* _What the task asks_: Each entry below is to be transcribed exactly.

Dataset entries:
◇ ◇ ◇
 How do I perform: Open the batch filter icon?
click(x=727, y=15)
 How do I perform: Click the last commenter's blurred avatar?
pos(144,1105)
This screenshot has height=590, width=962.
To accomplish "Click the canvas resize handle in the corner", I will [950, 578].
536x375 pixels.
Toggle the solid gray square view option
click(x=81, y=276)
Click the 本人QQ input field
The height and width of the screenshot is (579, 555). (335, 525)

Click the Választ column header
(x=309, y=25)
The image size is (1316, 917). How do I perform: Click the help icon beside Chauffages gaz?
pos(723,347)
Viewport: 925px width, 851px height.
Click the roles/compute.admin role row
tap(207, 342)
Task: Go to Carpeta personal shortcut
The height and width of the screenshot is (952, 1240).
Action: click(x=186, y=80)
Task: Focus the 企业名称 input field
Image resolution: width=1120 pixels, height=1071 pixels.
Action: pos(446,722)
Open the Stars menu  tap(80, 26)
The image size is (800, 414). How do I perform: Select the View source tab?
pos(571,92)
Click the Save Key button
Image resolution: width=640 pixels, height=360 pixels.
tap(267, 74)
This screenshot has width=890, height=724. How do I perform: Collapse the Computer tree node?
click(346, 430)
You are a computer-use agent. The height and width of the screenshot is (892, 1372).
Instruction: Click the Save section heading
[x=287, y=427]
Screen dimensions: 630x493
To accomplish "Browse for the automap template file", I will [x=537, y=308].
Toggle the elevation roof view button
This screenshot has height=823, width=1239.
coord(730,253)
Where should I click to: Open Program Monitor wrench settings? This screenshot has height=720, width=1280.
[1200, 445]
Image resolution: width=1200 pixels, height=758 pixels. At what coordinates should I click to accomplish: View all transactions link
◇ ◇ ◇
* _Written solution_:
 How do I perform: Open the batch filter icon?
click(x=727, y=15)
 How do I perform: Click the last commenter's blurred avatar?
pos(144,1105)
This screenshot has height=590, width=962.
To accomplish "Click the canvas resize handle in the corner", I will [950, 578].
536x375 pixels.
Toggle the solid gray square view option
click(x=81, y=276)
Click the 本人QQ input field
The height and width of the screenshot is (579, 555). (335, 525)

Click the Választ column header
(x=309, y=25)
The image size is (1316, 917). How do I perform: Click the help icon beside Chauffages gaz?
pos(723,347)
Viewport: 925px width, 851px height.
Click the roles/compute.admin role row
tap(207, 342)
Task: Go to Carpeta personal shortcut
The height and width of the screenshot is (952, 1240).
Action: click(x=186, y=80)
Task: Focus the 企业名称 input field
Image resolution: width=1120 pixels, height=1071 pixels.
Action: pos(446,722)
Open the Stars menu  tap(80, 26)
The image size is (800, 414). How do I perform: Select the View source tab?
pos(571,92)
Click the Save Key button
Image resolution: width=640 pixels, height=360 pixels.
tap(267, 74)
This screenshot has width=890, height=724. How do I perform: Collapse the Computer tree node?
click(346, 430)
You are a computer-use agent. The height and width of the screenshot is (892, 1372).
Instruction: Click the Save section heading
[x=287, y=427]
Screen dimensions: 630x493
To accomplish "Browse for the automap template file", I will [x=537, y=308].
Toggle the elevation roof view button
This screenshot has height=823, width=1239.
coord(730,253)
Where should I click to: Open Program Monitor wrench settings? This screenshot has height=720, width=1280.
[1200, 445]
Image resolution: width=1200 pixels, height=758 pixels. At what coordinates should I click to accomplish: View all transactions link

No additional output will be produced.